Closed atennapel closed 3 years ago

atennapel commented 3 years ago

I saw you updated the code for implicit arguments, it's very clean now. The only thing that I don't understand is the need for InsertedMeta. This was not in the code before, just Meta is enough, you can create spine (filter out non-bound variables) in freshMeta. With InsertedMeta the creation of the spine is delayed a little bit because it's done in evaluation. Is the reason for InsertedMeta efficiency/performance, because it seems redundant in the presence of Meta.

Boarders commented 3 years ago

Relatedly, I wondered if you could just have let-defined indices and a defined context so the bound variable spine only needs the depth to do the correct binding.

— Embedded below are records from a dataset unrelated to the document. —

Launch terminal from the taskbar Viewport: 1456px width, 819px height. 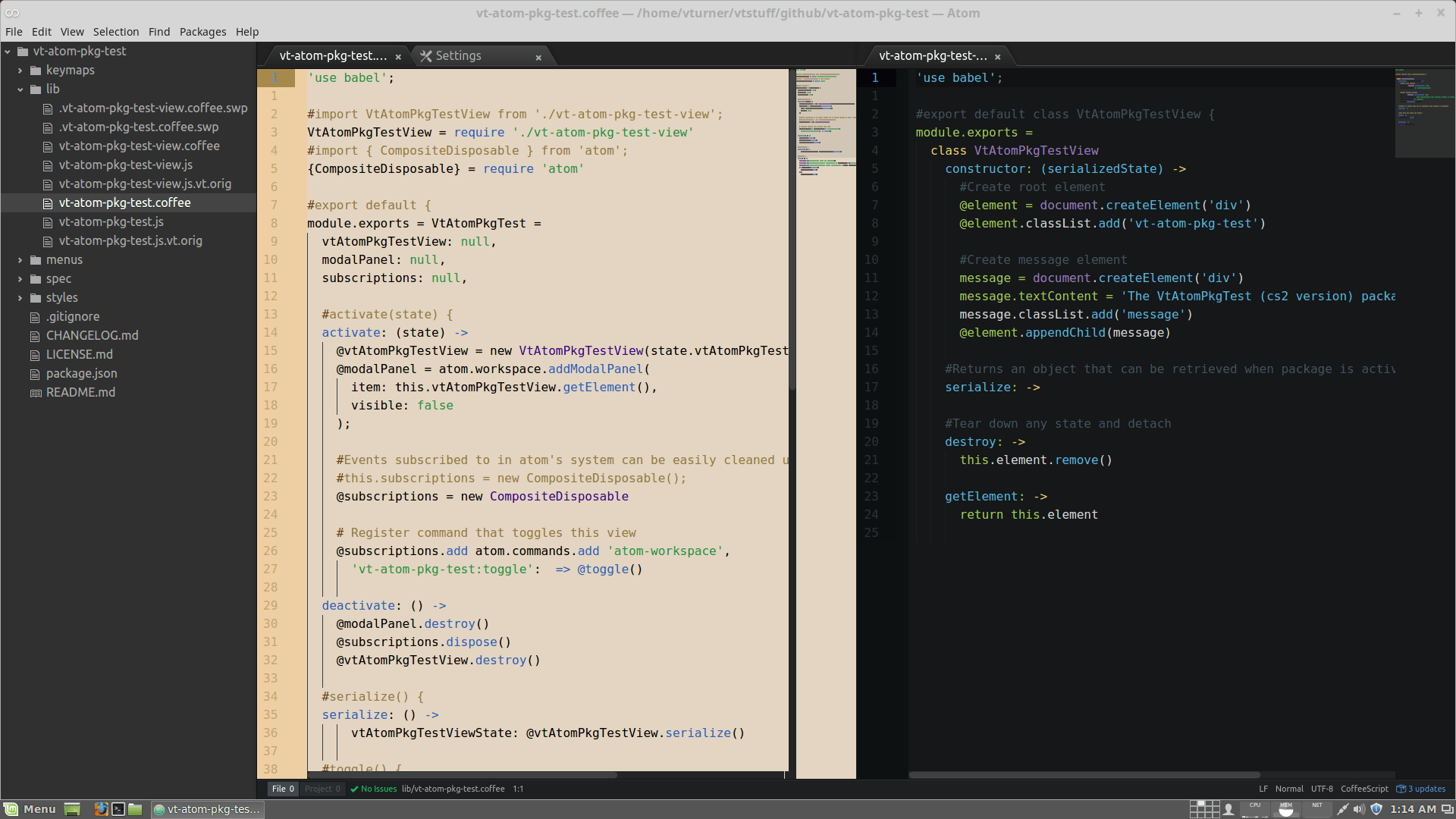point(118,809)
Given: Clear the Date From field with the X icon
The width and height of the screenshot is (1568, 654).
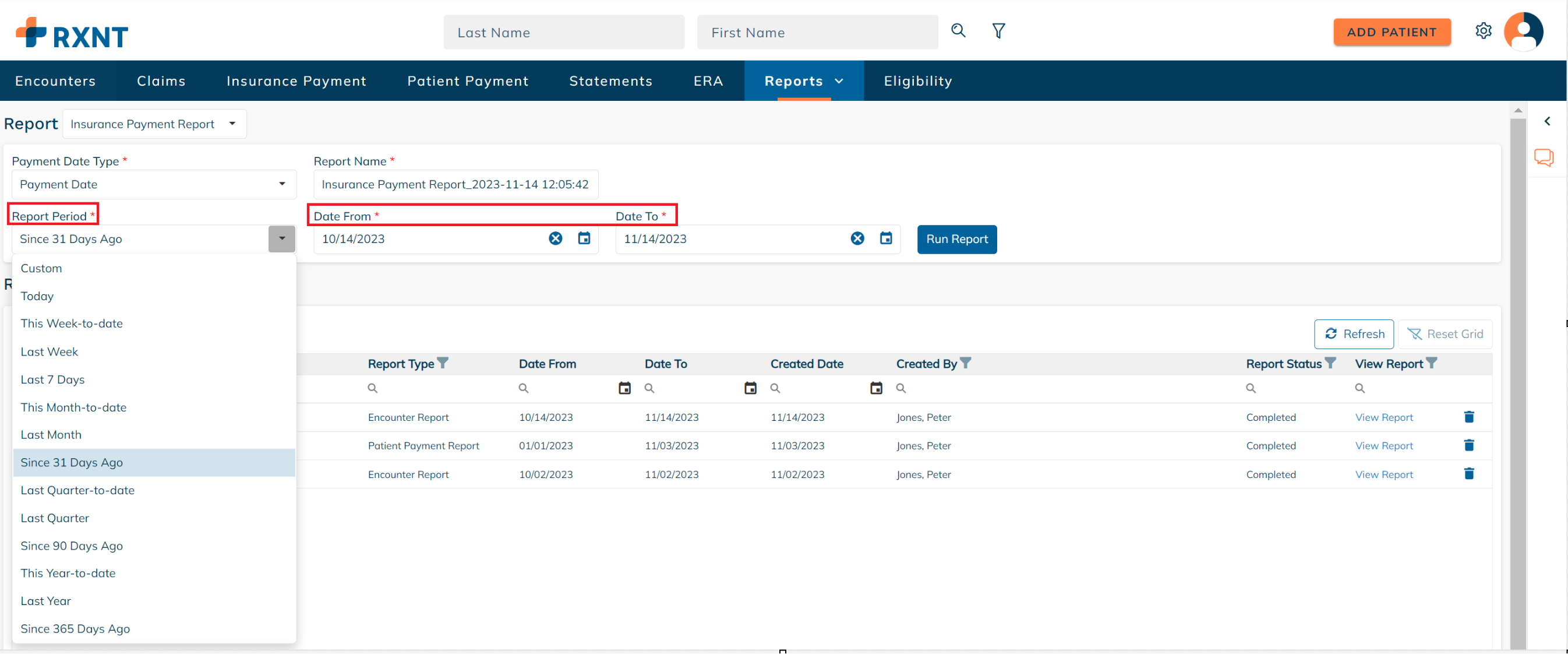Looking at the screenshot, I should [x=555, y=239].

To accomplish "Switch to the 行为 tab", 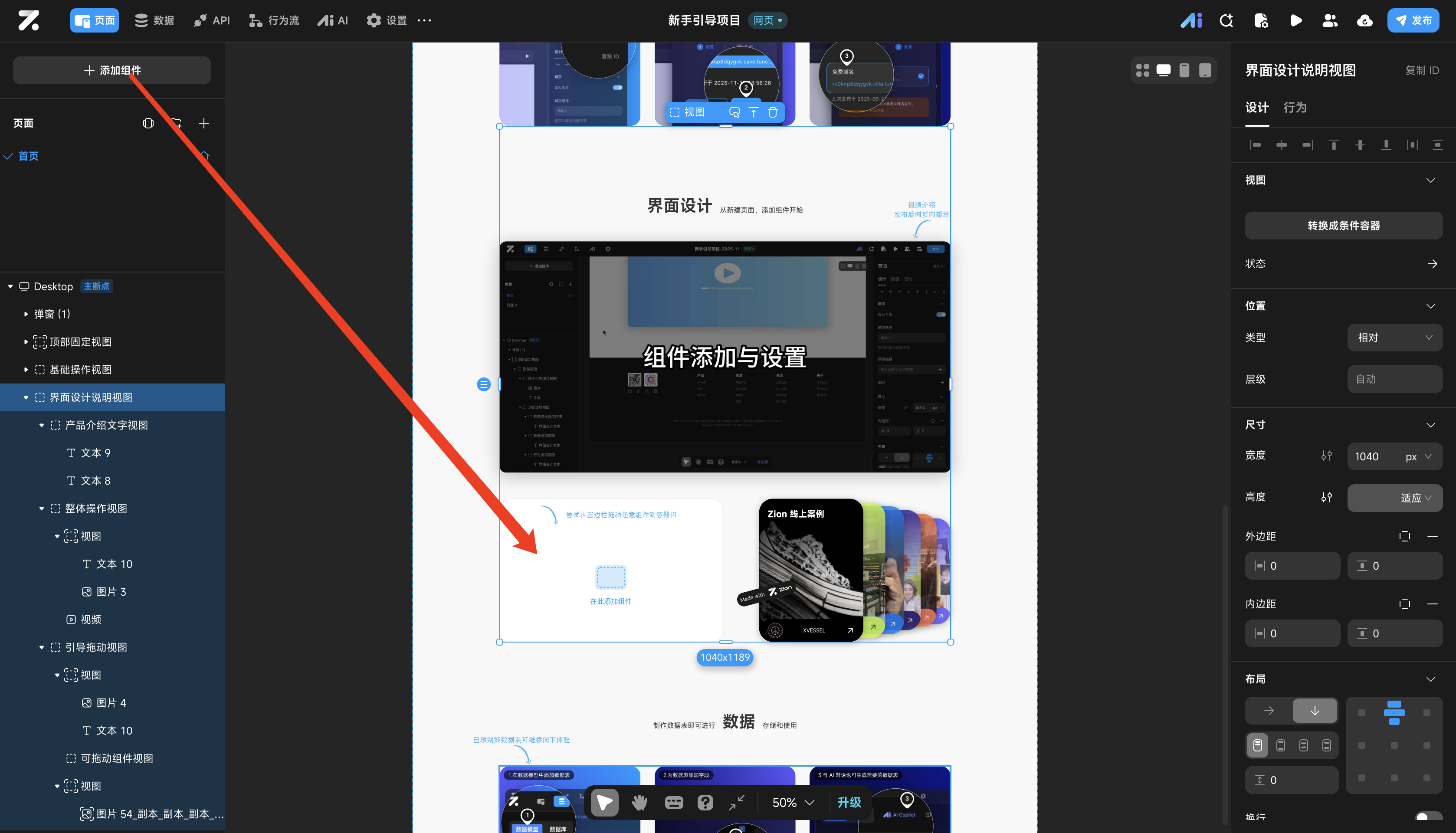I will [1295, 108].
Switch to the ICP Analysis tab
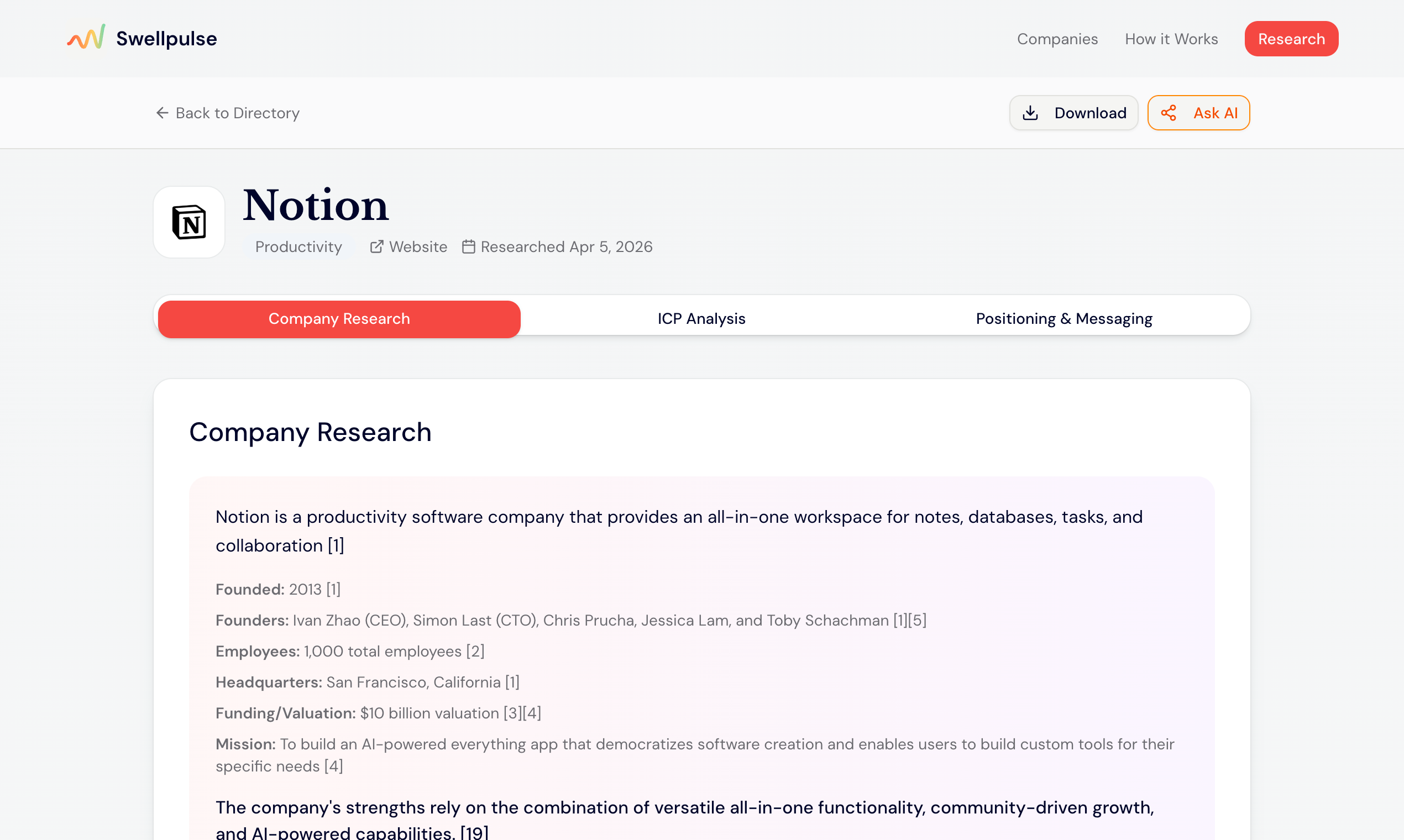The width and height of the screenshot is (1404, 840). pos(701,319)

AndrasKovacs commented 3 years ago

Efficiency, and when we get to more advanced/typed unification, simplicity as well. Without InsertedMeta, fresh meta creation is linear in local scope and evaluating an inserted meta is quadratic. With InsertedMeta, it's constant time and linear respectively, and also simpler.

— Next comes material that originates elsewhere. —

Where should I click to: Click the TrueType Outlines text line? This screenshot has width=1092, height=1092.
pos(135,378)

Relatedly, I wondered if you could just have let-defined indices and a defined context so the bound variable spine only needs the depth to do the correct binding.

I don't really understand, can you explain?

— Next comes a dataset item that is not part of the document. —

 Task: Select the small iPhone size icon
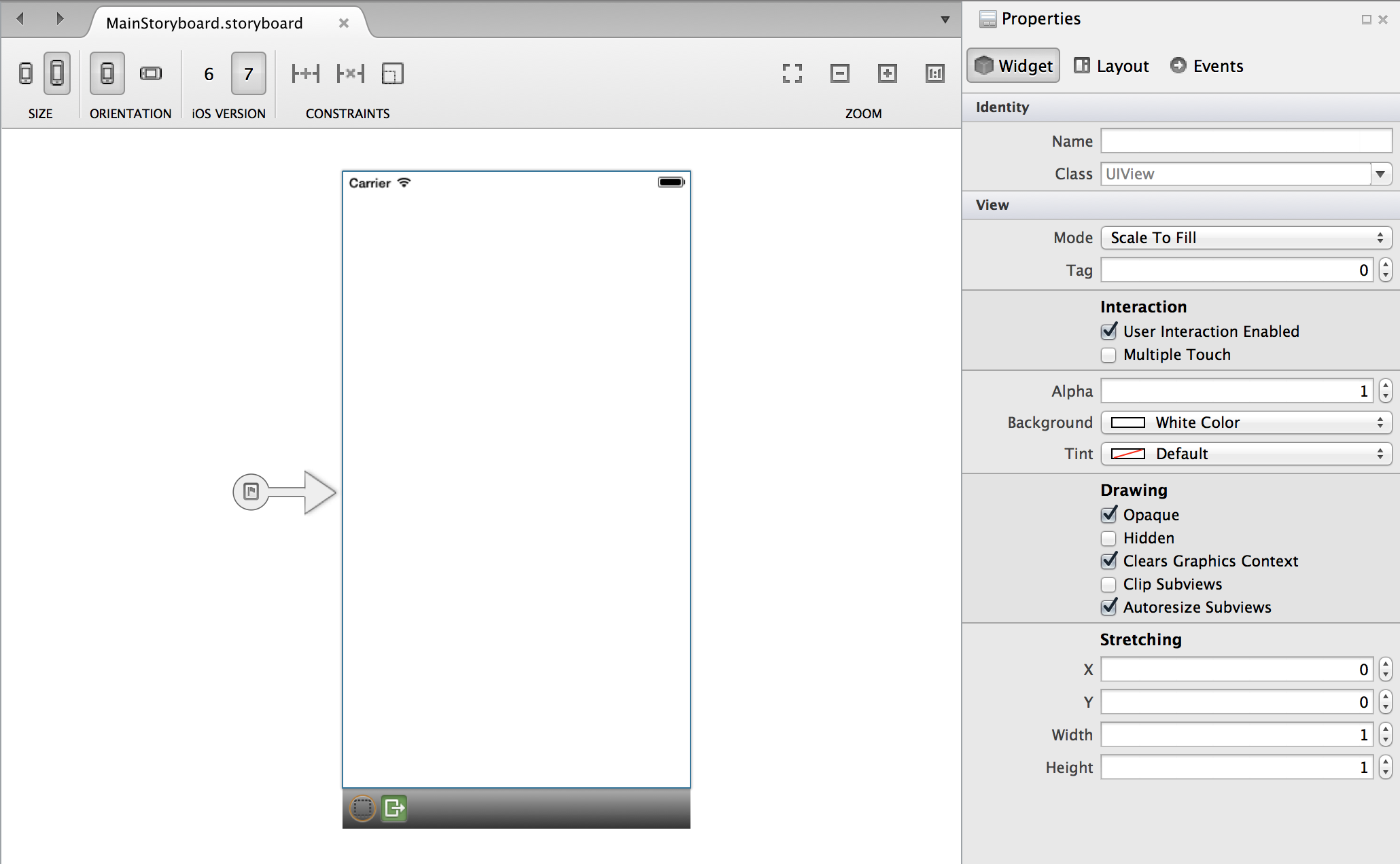coord(26,73)
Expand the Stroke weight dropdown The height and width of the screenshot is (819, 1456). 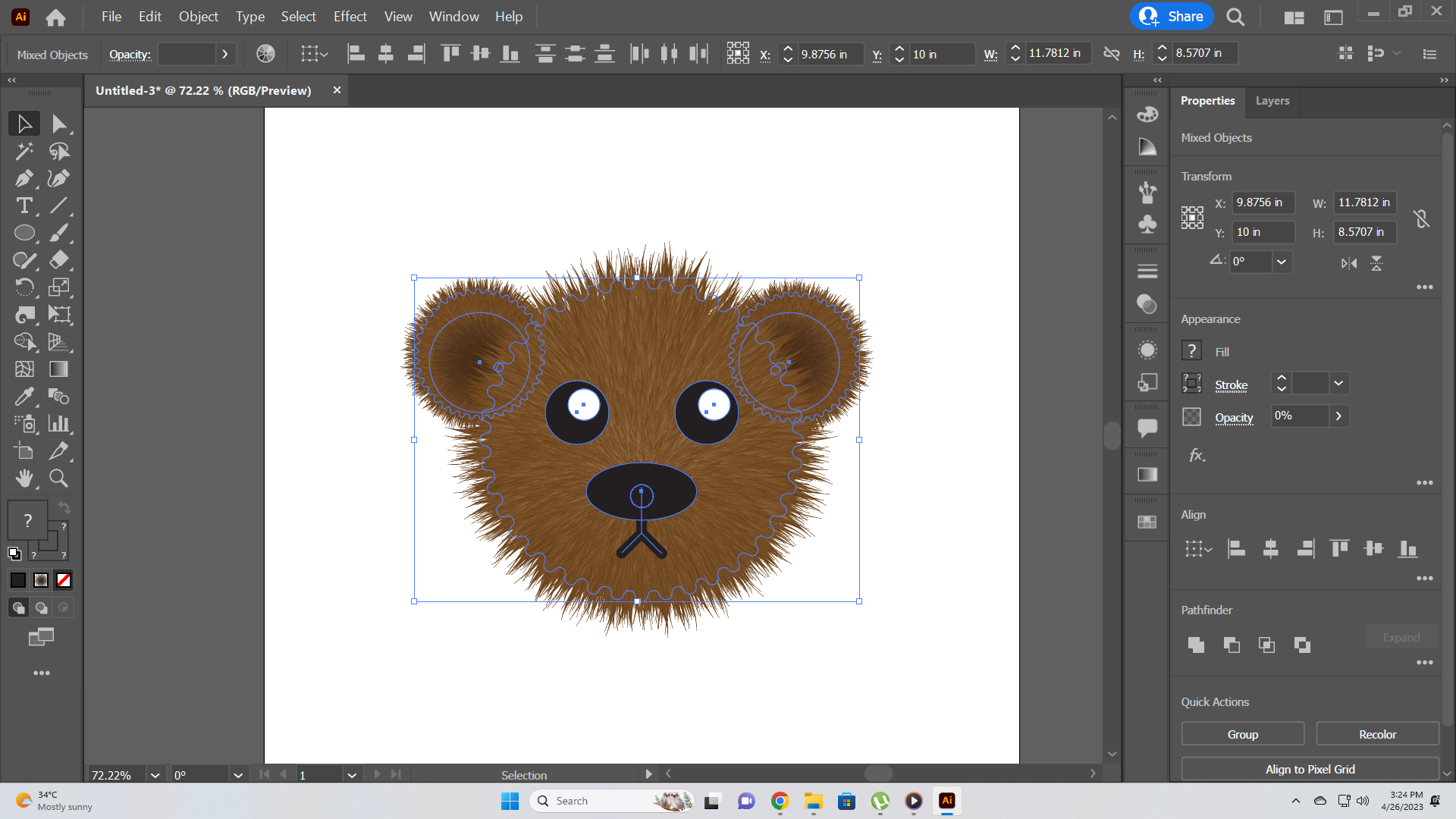(1338, 384)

Boarders commented 3 years ago

I may be way off since I only glanced through the code yesterday, but I had in mind that you use different indices for let bindings than for lambdas and Pis and you store the defined let bound variables in their own context and with their own binding level. I may be missing something but this would mean that you don't need the bitmask and you could use the variables Bound 0, ..., Bound (level - 1) when doing meta insertion. Is there something obviously deficient about that idea?

AndrasKovacs commented 3 years ago

That doesn't work, because bound variables can become defined during evaluation. For example, take

let f = \x. t in
f u

In the scope of t, x is bound, but when we actually evaluate t, x is defined as u. So it's not possible to separate bound and defined contexts.

Boarders commented 3 years ago

Ah I see, that makes perfect sense.

atennapel commented 3 years ago

Could Meta be removed then?

AndrasKovacs commented 3 years ago

Could Meta be removed then?

No, only Meta can be returned from quoting.